From UC Davis Extension, The Conflict Resolution Professional Concentration, which has proven tools to resolve conflicts, negotiate agreements, deal with difficult people, facilitate groups and build consensus. In a streamlined format composed of three courses, the program prioritizes theory and practical tools to equip students to resolve every type of conflict and positively impact people, organizations, programs and policies. These courses are designed for professionals seeking to further develop their effectiveness and leadership skills in a broad variety of fields including government, business, health care, education, human resources, law, land use, water and natural resources.

Who should attend

This program is designed for a broad audience—for those seeking conflict resolution skills to benefit their current careers and for those interested in a new career in conflict resolution.
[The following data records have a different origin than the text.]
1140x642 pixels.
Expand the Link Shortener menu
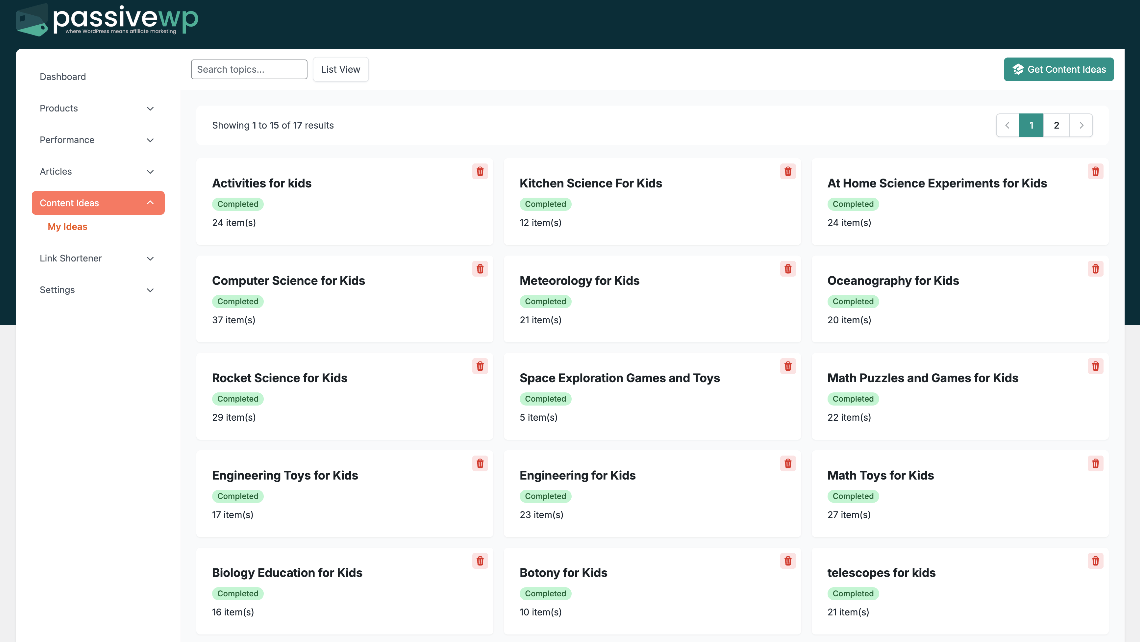pyautogui.click(x=97, y=258)
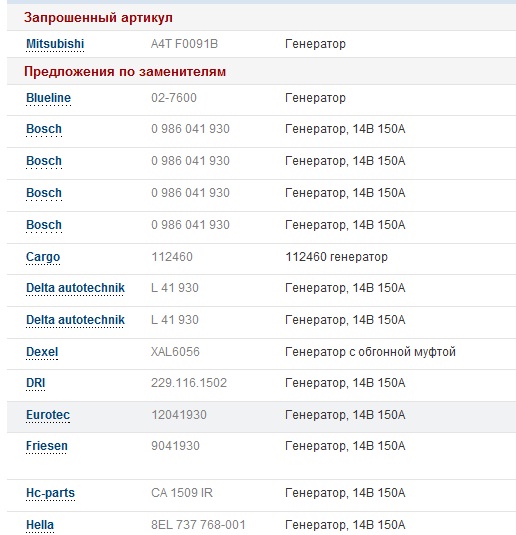Open the Blueline brand link
The height and width of the screenshot is (535, 516).
[48, 98]
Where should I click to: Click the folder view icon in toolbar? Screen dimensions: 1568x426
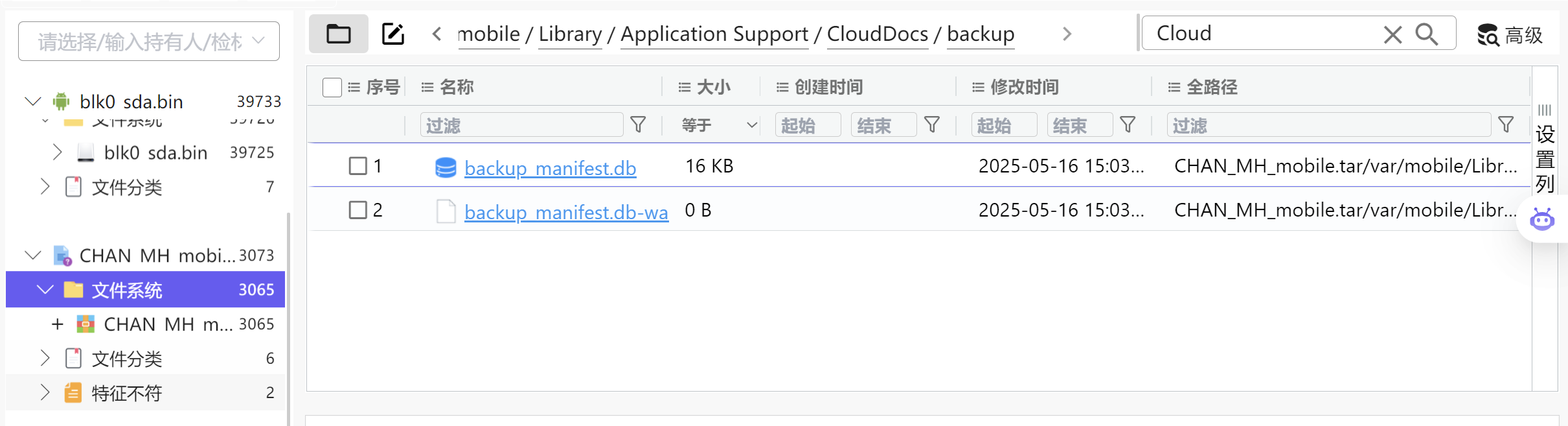click(338, 34)
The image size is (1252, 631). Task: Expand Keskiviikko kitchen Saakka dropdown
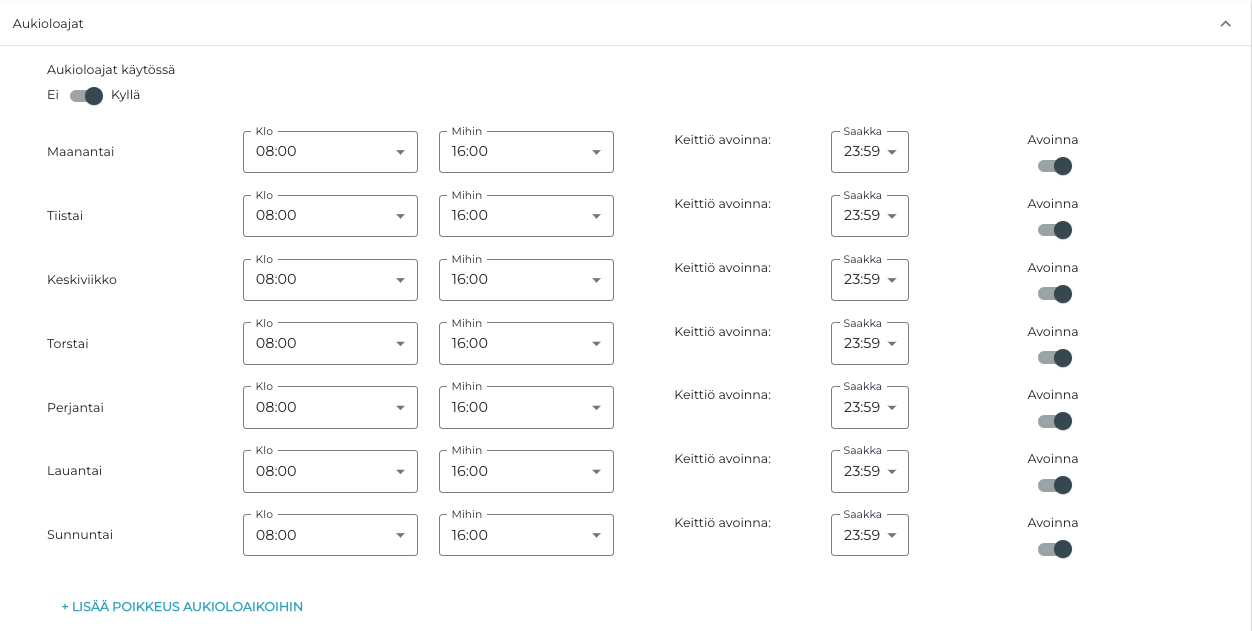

It is recommended for anyone interested in developing knowledge and skills in mediation, facilitation, collaborative decision-making and other forms of problem solving and conflict resolution.

The professional concentration can be completed in less than a year while working in a full-time position.

Courses required

Fall: Introduction to Conflict Resolution (online, 2 units) $795
Winter: Fundamental Conflict Resolution Skills (Sacramento 3-day course, 2 units), $795
Spring: Advanced Conflict Resolution Skills (Sacramento, 3-day course, 2 units) $795

If you enroll in all 3 courses at once, you pay a discounted price of $1,995.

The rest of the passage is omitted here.